You can view the accounts for yourself by clicking this link.
I’m not an accountant, so I don’t want to dive too deeply into the figures.
What I’m more concerned about is what they mean in relation to Blues – not just in relation to the “Profit and Sustainability Rules” result for last season but questions with respect to how long Paul Suen Cho-Hung will remain as the largest shareholder.
Are these accounts proof of how bad Blues result was with respect to the P&S Rules?
The first thing to bear in mind is that these accounts are for the whole group, not just for BCFC – and as such are going to be nothing more than a rough guide to what BCFC’s results are.
While the accounts are not segmented, it does say in section 4 that the Cambodian investment deal are under development and thus “no revenue nor any contribution were derived from this segment”.
What that means is that while money would have been spent on the Cambodian deal none of the revenue the group generated came from it.
We can thus infer that the BCFC results should be somewhat better than these as they won’t count the money spent on that investment.
There are a couple of mentions within the accounts about the issues Blues have with the EFL. Chief among them is this paragraph from page 25.
On 14 August 2018, BCFC, a subsidiary of the Group, received a notification from the EFL in connection with breaches of the Championship Profitability and Sustainability Rules of Appendix 5 of the EFL regulations. The breaches were mainly associated with BCFC’s financial performance. As a result of the breaches, BCFC was placed under an imposed arrangement that restricts transfer market activities without the consent of the EFL and was referred to a disciplinary commission, which is estimated to be held in October 2018.
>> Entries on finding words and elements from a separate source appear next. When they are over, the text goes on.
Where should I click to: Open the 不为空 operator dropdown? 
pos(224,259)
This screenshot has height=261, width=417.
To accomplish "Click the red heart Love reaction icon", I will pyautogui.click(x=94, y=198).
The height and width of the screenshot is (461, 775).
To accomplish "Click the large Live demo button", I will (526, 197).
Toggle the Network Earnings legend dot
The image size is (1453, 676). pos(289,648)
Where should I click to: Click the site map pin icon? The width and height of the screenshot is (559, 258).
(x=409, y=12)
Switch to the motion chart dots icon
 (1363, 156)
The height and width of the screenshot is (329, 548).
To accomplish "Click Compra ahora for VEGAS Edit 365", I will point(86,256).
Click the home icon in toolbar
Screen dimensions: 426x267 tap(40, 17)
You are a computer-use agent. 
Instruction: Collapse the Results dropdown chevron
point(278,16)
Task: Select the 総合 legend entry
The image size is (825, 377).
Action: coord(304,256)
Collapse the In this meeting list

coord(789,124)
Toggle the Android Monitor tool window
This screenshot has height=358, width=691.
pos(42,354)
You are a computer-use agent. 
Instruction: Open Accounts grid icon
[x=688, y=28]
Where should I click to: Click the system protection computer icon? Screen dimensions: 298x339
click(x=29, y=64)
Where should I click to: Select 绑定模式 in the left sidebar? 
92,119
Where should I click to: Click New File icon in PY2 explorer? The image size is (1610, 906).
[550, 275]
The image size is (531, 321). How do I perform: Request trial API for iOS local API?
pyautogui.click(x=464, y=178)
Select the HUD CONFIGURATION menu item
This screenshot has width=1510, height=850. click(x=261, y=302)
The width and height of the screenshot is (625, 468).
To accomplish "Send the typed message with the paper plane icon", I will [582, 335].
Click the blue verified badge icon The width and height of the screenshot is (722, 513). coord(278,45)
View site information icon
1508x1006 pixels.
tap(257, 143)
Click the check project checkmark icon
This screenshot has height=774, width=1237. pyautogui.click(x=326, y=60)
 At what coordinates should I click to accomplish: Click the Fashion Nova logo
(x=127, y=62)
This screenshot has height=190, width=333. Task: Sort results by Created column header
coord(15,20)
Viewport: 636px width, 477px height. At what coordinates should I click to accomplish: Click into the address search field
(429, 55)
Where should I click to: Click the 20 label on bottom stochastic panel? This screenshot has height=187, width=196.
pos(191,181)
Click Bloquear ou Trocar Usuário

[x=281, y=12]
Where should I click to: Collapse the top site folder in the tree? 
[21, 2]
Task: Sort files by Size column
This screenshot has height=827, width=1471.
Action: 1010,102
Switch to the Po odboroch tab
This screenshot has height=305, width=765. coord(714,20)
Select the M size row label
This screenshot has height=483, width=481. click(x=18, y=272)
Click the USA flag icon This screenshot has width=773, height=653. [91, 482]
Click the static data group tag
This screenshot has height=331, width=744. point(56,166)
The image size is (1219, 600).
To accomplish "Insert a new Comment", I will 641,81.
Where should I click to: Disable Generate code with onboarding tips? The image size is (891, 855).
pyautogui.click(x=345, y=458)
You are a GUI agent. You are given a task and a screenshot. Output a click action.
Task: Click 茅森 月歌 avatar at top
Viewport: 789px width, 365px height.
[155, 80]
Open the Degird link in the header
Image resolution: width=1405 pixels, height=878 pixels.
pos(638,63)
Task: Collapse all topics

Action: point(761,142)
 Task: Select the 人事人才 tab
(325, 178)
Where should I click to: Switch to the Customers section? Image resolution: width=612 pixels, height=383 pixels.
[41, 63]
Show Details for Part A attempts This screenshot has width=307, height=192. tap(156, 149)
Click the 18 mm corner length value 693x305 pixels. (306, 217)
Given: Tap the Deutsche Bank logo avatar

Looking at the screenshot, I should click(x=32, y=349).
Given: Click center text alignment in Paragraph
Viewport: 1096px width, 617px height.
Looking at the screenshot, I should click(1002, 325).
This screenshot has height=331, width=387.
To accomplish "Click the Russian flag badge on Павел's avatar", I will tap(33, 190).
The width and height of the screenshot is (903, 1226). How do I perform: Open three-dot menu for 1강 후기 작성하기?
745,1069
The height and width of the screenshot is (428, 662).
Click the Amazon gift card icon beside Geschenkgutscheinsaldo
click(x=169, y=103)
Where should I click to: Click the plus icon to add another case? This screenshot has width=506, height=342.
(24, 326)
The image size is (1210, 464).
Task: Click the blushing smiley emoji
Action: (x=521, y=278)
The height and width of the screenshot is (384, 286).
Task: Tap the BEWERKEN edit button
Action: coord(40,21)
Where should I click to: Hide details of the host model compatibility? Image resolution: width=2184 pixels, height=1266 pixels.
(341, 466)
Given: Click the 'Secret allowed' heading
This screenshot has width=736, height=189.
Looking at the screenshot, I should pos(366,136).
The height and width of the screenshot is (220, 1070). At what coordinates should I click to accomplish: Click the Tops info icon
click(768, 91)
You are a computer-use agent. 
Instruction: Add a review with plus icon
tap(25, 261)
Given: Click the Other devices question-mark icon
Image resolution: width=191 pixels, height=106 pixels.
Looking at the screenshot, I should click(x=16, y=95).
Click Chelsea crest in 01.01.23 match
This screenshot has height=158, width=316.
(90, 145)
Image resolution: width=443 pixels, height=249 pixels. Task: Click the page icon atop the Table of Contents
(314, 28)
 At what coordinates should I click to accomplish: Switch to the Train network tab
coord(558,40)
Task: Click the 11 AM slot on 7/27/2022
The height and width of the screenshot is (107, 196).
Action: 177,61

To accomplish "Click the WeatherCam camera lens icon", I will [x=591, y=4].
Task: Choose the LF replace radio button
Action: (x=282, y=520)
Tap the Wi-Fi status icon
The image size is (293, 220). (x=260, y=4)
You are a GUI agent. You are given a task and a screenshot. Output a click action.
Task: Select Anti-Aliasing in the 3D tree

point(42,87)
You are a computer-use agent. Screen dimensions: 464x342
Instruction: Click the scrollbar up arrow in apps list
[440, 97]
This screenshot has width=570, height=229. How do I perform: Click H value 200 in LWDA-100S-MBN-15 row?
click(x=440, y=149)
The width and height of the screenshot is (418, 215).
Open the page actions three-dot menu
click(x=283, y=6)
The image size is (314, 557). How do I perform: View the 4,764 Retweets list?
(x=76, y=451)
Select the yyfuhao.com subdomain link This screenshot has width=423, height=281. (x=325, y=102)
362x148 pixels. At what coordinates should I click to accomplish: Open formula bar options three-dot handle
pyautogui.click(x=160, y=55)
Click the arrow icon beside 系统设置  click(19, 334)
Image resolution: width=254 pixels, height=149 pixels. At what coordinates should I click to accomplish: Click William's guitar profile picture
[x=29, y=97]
This is the first official indication of when the disciplinary commission will meet.
How do these accounts show how long Paul Suen will stick around?
One of the things I was very interested to see in these accounts was how the investment in Cambodia was getting on.
As I have mentioned before, Suen will only be allowed to move on his stake in BSH once the HKSE are satisfied that the company is sufficiently diversified.
However, the lack of segmentation in the accounts leads me to believe that there remains a lot of work to do to make the Cambodia investment a revenue stream.
The corollary of this is that Suen is stuck with BSH until he does so.
He won’t have been helped by an announcement earlier last week confirming a delay in putting out the latest information to shareholders.
There are other issues too.
By my reckoning this is at least the fifth straight year in succession the holding company have posted losses.
The auditors have commented that there is a materal uncertainty which may cast significant doubt on the Group’s ability to continue as a going concern.
Couple that with the company losing more than double the amount of revenue it brought in this year, and it wouldn’t be hard to believe that the Stock Exchange might have a few questions about how the company is run.